Hand back all records exactly, pictures omitted.

- - - - - - -

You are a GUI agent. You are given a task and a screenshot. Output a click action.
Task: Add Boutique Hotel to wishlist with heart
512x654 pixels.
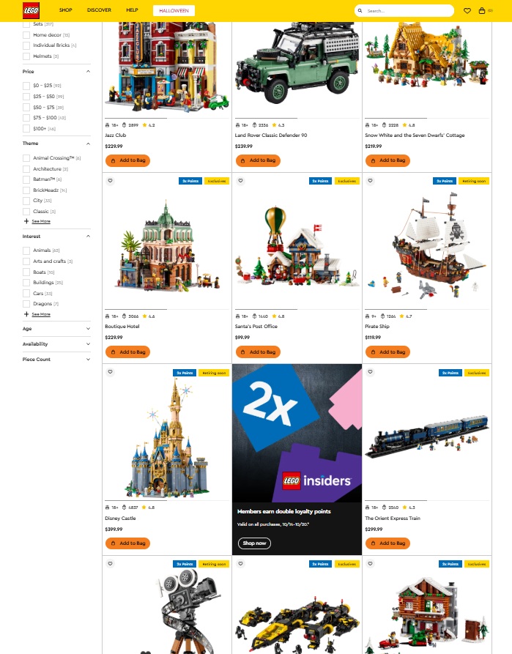110,181
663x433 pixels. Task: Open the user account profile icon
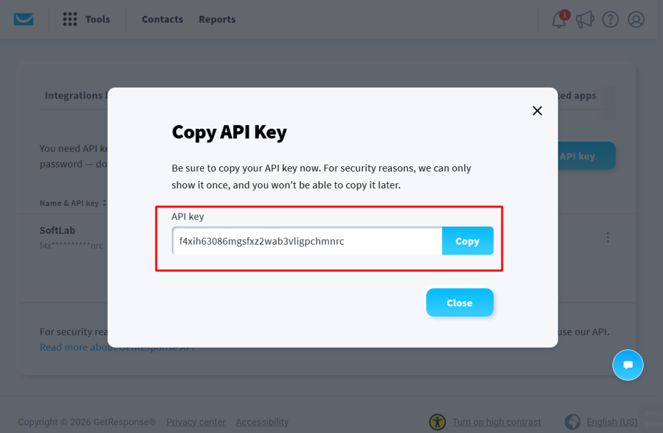click(x=636, y=19)
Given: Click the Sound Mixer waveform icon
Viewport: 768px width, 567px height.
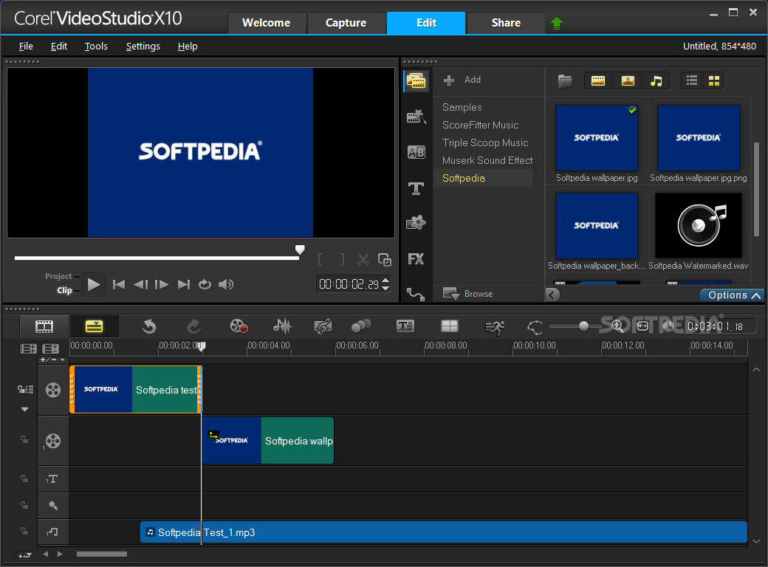Looking at the screenshot, I should point(282,326).
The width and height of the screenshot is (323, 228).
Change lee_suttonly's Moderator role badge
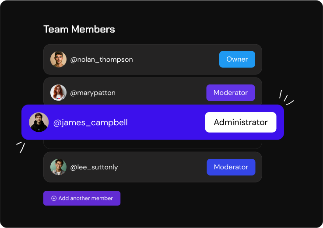pyautogui.click(x=231, y=167)
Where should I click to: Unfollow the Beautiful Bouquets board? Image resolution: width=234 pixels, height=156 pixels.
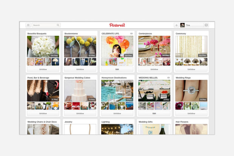43,70
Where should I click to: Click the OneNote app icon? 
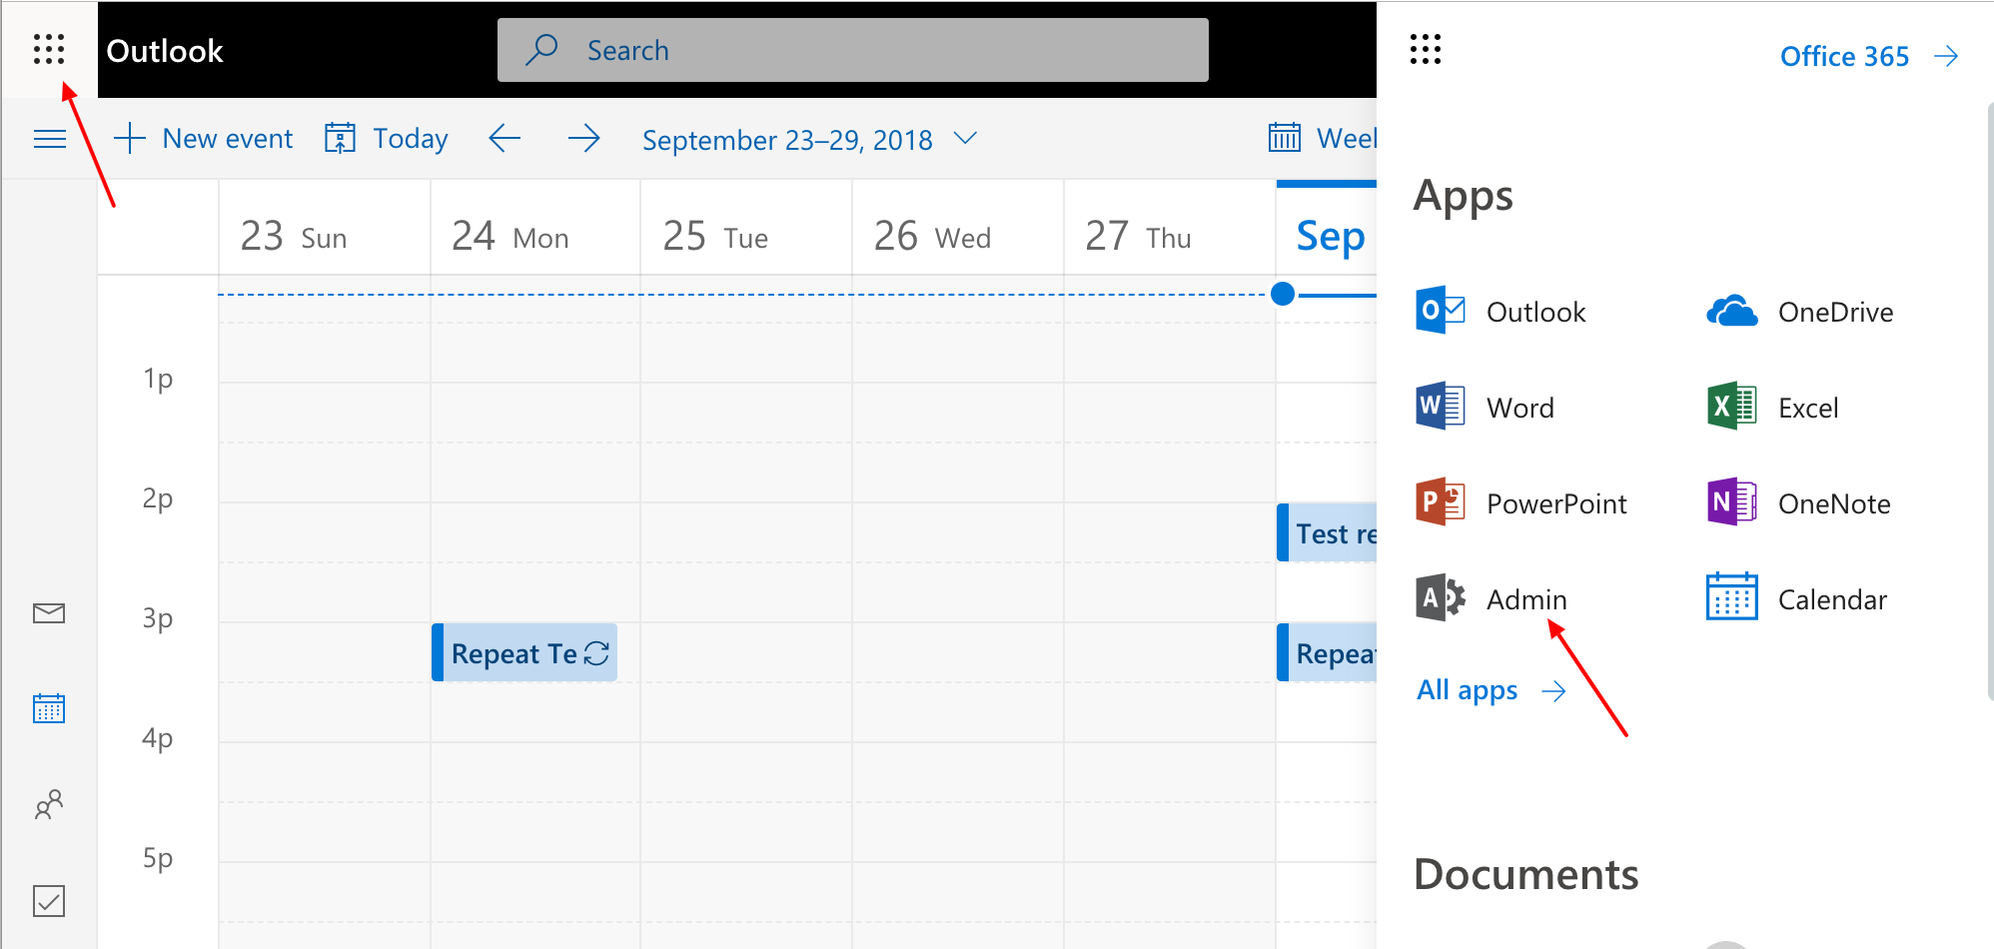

- - - - - - -

» RESPONSE TO THE EXERCISE
You are a GUI agent. You are given a task and a screenshot. Output a click action.
Task: Add Boutique Hotel to wishlist with heart
512x654 pixels.
110,181
663x433 pixels. Task: Open the user account profile icon
click(x=636, y=19)
Given: Click the Sound Mixer waveform icon
Viewport: 768px width, 567px height.
Looking at the screenshot, I should point(282,326).
The width and height of the screenshot is (323, 228).
Change lee_suttonly's Moderator role badge
pyautogui.click(x=231, y=167)
Where should I click to: Unfollow the Beautiful Bouquets board? Image resolution: width=234 pixels, height=156 pixels.
43,70
Where should I click to: Click the OneNote app icon? 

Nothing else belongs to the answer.